Items:
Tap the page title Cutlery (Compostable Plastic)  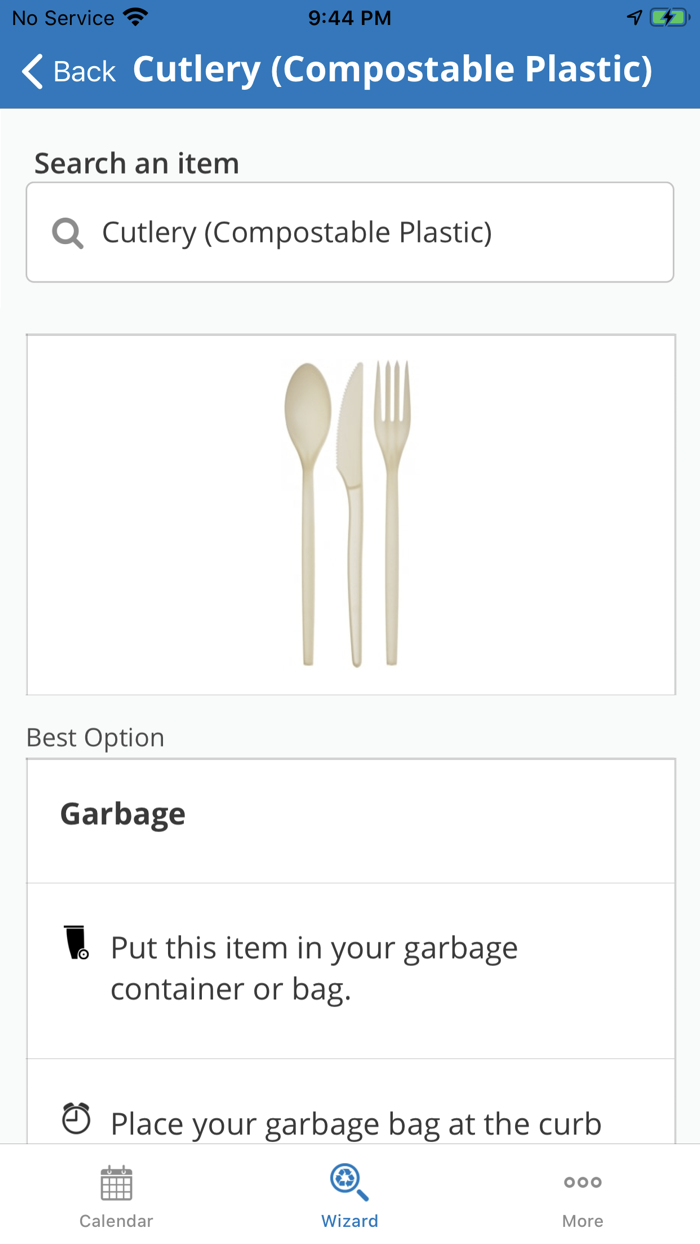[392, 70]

==

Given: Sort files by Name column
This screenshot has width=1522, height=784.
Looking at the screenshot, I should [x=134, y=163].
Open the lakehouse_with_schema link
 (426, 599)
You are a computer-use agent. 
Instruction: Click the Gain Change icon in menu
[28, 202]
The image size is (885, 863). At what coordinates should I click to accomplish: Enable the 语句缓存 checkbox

Written instruction: Can you give the entries from the line containing "Open the lakehouse_with_schema link" through the line containing "The image size" as a Markdown table, with columns Position and Entry, one row per line in order and blank lines omitted?

Answer to the exercise:
| Position | Entry |
|---|---|
| 1 | Open the lakehouse_with_schema link |
| 2 |  (426, 599) |
| 3 | You are a computer-use agent.  |
| 4 | Instruction: Click the Gain Change icon in menu |
| 5 | [28, 202] |
| 6 | The image size is (885, 863). At what coordinates should I click to accomplish: Enable the 语句缓存 checkbox |